>>939814537
Labor movement first: Unions and labor activists had been campaigning for shorter workdays since the mid-1800s. The slogan “8 hours for work, 8 hours for rest, 8 hours for what we will” came from labor struggles in the U.S. and Britain. Strikes like the Haymarket affair (1886) in Chicago were part of this push. By the early 20th century, many industries still ran workers 10–12 hours per day, 6 days a week.
Ford’s move (1914): In 1914, Henry Ford shocked industry leaders by introducing both the $5 workday and a reduction from 9-hour to 8-hour shifts at Ford Motor Company. He wanted:
>Higher productivity (shorter shifts reduced exhaustion).
>Lower turnover (his workforce was shrinking due to burnout).
>To create consumers (better-paid workers could buy Ford cars).
So his motivations weren't altruistic and his ideas weren't original.

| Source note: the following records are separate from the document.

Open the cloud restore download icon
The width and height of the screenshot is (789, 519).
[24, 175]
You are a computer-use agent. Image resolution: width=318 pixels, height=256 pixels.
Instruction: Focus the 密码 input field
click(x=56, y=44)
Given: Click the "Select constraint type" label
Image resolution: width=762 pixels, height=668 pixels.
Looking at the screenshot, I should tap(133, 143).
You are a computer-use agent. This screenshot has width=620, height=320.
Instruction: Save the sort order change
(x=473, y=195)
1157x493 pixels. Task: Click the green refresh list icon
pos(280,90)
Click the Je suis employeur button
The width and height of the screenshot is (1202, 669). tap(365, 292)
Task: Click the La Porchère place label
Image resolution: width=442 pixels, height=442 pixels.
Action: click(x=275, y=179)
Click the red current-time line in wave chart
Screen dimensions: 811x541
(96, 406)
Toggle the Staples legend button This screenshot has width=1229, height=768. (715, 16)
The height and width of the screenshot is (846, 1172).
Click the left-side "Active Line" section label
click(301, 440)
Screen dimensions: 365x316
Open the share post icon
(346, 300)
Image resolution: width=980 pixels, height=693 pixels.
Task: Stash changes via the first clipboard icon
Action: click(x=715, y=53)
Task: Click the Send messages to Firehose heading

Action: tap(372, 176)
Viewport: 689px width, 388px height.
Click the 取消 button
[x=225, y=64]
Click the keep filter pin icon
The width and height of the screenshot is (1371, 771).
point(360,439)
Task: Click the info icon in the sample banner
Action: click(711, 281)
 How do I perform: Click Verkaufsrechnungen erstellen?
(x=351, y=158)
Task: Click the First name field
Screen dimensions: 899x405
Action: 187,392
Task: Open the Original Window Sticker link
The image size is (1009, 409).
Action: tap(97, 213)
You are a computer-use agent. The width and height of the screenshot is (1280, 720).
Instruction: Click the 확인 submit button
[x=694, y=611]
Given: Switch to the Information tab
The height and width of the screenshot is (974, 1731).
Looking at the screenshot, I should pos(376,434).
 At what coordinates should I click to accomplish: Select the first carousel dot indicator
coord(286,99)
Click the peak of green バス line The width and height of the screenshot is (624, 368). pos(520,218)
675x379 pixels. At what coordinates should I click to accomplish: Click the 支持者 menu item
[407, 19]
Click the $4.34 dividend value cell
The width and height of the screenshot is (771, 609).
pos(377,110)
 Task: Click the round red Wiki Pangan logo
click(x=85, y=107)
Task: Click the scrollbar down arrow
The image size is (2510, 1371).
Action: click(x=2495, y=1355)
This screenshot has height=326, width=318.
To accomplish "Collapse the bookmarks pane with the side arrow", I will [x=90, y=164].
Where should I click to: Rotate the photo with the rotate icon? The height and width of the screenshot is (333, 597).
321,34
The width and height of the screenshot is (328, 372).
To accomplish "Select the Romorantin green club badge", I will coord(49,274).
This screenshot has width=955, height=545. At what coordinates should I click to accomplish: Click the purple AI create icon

Unions and law later: Ford’s move wasn’t the result of union pressure within his own company he fiercely resisted unions until the 1940s. But the idea of the 8-hour day had been pushed by unions for decades before Ford acted. His adoption helped normalize it in industry, and in 1938 the Fair Labor Standards Act legally established the 40-hour week in the U.S.
So: unions and activists planted the seed, Ford made it mainstream in industry (for business reasons), and the government codified it later.